Вопрос решился быстро. Маршал Шапошников поддержал предложение Жукова. Согласился с ним и командующий войсками ПВО Москвы генерал Громадин. В тот же день Сталин подписал приказ: «Всем зенитным батареям корпуса Московской противовоздушной обороны, расположенным к западу, юго-западу и югу от Москвы, кроме основной задачи отражения воздушного противника, быть готовым к отражению и истреблению прорывающихся танковых частей и живой силы противника».
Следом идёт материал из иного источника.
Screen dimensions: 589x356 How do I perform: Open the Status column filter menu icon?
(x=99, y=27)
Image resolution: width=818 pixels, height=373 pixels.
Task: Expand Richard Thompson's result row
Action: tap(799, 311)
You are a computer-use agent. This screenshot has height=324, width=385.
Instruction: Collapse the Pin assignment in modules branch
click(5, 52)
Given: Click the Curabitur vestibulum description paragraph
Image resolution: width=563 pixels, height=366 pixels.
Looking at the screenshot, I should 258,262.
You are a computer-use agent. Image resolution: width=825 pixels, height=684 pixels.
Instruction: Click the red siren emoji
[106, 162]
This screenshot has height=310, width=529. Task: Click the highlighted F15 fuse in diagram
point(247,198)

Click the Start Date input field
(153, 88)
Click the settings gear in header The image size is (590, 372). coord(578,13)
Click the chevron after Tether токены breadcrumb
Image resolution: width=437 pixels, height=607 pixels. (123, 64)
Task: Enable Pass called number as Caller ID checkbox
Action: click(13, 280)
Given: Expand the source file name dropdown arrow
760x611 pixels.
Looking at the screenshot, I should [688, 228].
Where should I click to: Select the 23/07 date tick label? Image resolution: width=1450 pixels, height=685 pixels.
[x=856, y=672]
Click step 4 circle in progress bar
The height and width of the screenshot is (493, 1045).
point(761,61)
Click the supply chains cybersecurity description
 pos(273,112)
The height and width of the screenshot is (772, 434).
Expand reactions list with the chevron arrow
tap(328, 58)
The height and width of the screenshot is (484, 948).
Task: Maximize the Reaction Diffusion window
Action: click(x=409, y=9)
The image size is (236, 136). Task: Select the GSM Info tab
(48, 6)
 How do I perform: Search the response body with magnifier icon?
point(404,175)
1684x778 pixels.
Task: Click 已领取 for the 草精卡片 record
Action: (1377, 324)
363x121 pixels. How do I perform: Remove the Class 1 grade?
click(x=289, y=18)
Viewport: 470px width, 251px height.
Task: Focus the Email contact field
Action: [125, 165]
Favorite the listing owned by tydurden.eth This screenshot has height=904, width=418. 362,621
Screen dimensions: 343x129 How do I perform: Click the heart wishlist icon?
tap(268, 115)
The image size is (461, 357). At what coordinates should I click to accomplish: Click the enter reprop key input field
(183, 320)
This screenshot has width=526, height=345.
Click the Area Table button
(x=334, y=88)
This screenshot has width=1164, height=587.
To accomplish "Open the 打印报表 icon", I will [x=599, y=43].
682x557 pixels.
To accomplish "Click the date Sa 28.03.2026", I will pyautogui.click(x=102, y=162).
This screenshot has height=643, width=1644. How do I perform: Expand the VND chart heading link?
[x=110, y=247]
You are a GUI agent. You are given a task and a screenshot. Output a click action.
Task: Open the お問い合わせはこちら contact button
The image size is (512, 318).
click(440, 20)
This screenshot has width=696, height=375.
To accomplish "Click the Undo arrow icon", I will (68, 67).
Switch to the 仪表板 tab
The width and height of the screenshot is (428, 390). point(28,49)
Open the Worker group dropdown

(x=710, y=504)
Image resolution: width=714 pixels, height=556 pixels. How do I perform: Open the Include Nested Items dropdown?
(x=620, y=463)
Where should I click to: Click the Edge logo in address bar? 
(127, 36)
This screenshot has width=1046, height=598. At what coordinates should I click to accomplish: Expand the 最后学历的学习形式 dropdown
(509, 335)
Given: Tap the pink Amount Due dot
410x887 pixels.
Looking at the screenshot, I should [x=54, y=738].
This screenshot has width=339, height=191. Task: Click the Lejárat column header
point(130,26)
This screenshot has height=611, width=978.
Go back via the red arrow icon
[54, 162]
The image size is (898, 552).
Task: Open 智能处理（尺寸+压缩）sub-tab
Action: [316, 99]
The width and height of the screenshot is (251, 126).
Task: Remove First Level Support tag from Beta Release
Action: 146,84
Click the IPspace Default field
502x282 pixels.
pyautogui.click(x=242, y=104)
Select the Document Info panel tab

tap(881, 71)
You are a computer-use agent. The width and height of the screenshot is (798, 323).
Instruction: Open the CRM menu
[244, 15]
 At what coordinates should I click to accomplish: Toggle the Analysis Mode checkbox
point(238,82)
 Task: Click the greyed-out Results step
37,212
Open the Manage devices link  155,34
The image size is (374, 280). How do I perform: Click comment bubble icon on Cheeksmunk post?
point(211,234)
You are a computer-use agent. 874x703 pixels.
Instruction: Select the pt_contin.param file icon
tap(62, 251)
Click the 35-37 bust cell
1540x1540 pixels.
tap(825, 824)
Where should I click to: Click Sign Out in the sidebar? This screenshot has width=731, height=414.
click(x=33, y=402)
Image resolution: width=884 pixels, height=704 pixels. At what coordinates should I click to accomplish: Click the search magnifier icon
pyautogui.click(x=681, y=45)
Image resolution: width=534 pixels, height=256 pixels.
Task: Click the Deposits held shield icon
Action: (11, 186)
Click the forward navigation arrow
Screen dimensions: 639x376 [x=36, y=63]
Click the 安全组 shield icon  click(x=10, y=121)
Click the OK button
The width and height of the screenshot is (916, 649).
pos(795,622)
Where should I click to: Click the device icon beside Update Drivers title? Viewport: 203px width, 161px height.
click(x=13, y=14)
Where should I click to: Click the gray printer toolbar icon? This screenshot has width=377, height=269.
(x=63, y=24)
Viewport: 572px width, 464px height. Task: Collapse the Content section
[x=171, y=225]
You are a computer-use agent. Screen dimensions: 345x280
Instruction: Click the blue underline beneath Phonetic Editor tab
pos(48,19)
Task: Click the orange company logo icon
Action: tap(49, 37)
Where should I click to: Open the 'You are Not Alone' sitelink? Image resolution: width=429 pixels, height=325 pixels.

В полдень 18 октября Военный совет фронта представил в Ставку план отвода войск: «В случае невозможности сдержать наступление противника на Можайском рубеже обороны армии фронта, оказывая арьергардами сопротивление, отходят главными силами, в первую очередь основной массой артиллерии, на рубеж обороны по линии Ново-Завидовский – Клин – Истринское водохранилище – Истра – Жаворонки – Красная Пахра – Серпухов – Алексин. Отход прикрывается авиацией... Для обеспечения отхода частей армии в узлах путей, Ково-Петровский, Кубинка, Наро-Фоминск, Воробьи иметь противотанковую оборону артполками ПТО, дабы исключить возможность прорыва в тыл танков противника. Заранее частью сил армий занять основной рубеж обороны на важнейших направлениях пехотными частями, особенно артиллерией и дивизионами PC».
Вечером 19 октября на заседание ГКО были приглашены секретарь Московского горкома партии Щербаков, председатель исполкома Моссовета Пронин и начальник Московского гарнизона генерал-лейтенант Артемьев. Заслушав их доклады о ходе строительства Московской зоны обороны и эвакуации важнейших предприятий, председатель ГКО обратился ко всем присутствующим с конкретным вопросом:
– Что будем делать, товарищи? Будем ли защищать Москву?
В кабинете воцарилось тягостное молчание. После паузы его нарушил сам Сталин:
– Я считаю, что оставлять Москву ни в коем случае нельзя!
Его, теперь уже без раздумий, поддержал член ГКО Берия:
– Конечно, какой тут может быть разговор, товарищ Сталин!
Но председатель ГКО тут же еще раз повторил вопрос: «Будем ли защищать Москву?» и предложил персонально ответить на него членов ГКО Молотова, Ворошилова и Маленкова, а затем руководителей Москвы – Щербакова, Пронина и Артемьева. Получив их утвердительные ответы, сказал:
– Я свою позицию высказал. Она совпадает с вашей. Вчера в разговоре со мной по телефону ее поддержал и командующий Западным фронтом Жуков. Поэтому я предлагаю принять постановление ГКО о введении в Москве и пригородах осадного положения. Напишите проект такого постановления, товарищ Маленков.
Несколько минут, в течение которых Маленков писал проект важнейшего документа, председатель ГКО молча, в задумчивости прохаживался по кабинету. Затем он остановился у торца стола, взял в руки проект, пробежал его глазами и тут же вынес суровый приговор:
– Не годится... Это постановление завтра по радио услышит весь мир... Пишите.
Маленков положил перед собой чистый лист бумаги, приготовился писать. Сталин начал диктовать текст постановления. Его четкие фразы звучали исключительно весомо:
– Сим объявляется, что оборона столицы на рубежах, отстоящих на сто-сто двадцать километров западнее Москвы, поручена командующему Западным фронтом товарищу Жукову, а на начальника гарнизона города Москвы товарища Артемьева возложена оборона Москвы на ее подступах. В целях тылового обеспечения обороны Москвы и укрепления тыла войск, защищающих Москву, а также в целях пресечения подрывной деятельности шпионов, диверсантов и других агентов немецкого фашизма Государственный Комитет Обороны постановил:
1. Ввести с 20 октября в г.Москве и прилегающих к городу районах осадное положение...
Государственный Комитет Обороны призывает всех трудящихся столицы соблюдать порядок и оказывать Красной Армии, обороняющей Москву, всяческое содействие…
Еще раз внимательно перечитав постановление, Сталин подписал его, затем направился к рабочему столу и сразу же принялся звонить в военные округа. Номера их телефонов он набирал по памяти. Изредка заглядывая в записную книжку, Верховный называл соединения и приказывал о немедленном направлении их в район Москвы.